Scott McTominay è diventato a tutti gli effetti un simbolo della nazionale scozzese. A testimoniarlo, ecco un murales di quasi 11 metri che lo ritrae su una casa di Hamped Park, nel momento in cui realizza la splendida rovesciata contro la Danimarca, valsa il momentaneo 1-0, ma anche l'approdo ai Mondiali dopo un'assenza lunga 28 anni. McTominay è diventato un'icona tanto in patria quanto a Napoli, attuale squadra di club, dove è esploso dopo la complicata esperienza al Manchester United

Steve Clarke, l'attuale CT della selezione scozzese, ha sostenuto in un'intervista rilasciata al The Telegraph, come il suo addio al Manchester United sia la dimostrazione di come un giocatore sia diventato vittima dei "leoni da tastiera": "A volte Scott non partiva titolare, altre volte subentrava dalla panchina, ma è sempre stato utilizzato da ogni allenatore passato sulla panchina dello United.

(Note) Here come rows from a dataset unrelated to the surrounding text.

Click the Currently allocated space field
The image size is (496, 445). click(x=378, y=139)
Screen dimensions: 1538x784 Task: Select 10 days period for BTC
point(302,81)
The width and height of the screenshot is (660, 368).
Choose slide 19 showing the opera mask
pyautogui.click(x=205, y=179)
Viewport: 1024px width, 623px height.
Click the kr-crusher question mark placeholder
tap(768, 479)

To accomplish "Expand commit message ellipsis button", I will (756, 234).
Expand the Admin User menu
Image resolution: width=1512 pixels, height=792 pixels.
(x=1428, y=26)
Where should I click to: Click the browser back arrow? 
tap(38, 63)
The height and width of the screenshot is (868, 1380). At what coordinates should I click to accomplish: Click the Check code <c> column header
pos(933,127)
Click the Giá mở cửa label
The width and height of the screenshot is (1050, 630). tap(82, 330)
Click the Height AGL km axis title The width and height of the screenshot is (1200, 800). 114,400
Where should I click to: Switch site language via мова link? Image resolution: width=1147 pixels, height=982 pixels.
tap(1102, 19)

Le persone credono che abbia una storia incredibile, ma ciò è solo l'ennesimo esempio di come le critiche sui social media modifichino la realtà. Forse, se avesse ricevuto lo stesso livello di supporto che i leoni da tastiera gli hanno riservato con le critiche, oggi sarebbe un giocatore chiave per loro".

Secondo Clarke, ciò di cui aveva bisogno era proprio di un'esperienza come quella vissuta a Napoli: "Penso che ciò di cui avesse davvero bisogno fosse ciò che ha a tutti gli effetti trovato a Napoli, ovvero un allenatore ed un ambiente che si fida di lui, e che lo lascia giocare ogni settimana. Tutto questo l'ha reso uno dei giocatori chiavi della sua squadra, così come lo è diventato della Scozia". L'allenatore scozzese ha concluso con parole al miele per il proprio centrocampista: "È un ottimo esempio di quello che dovresti essere come calciatore professionista, e di quale cura dovresti usare nel prenderti cura di te stesso".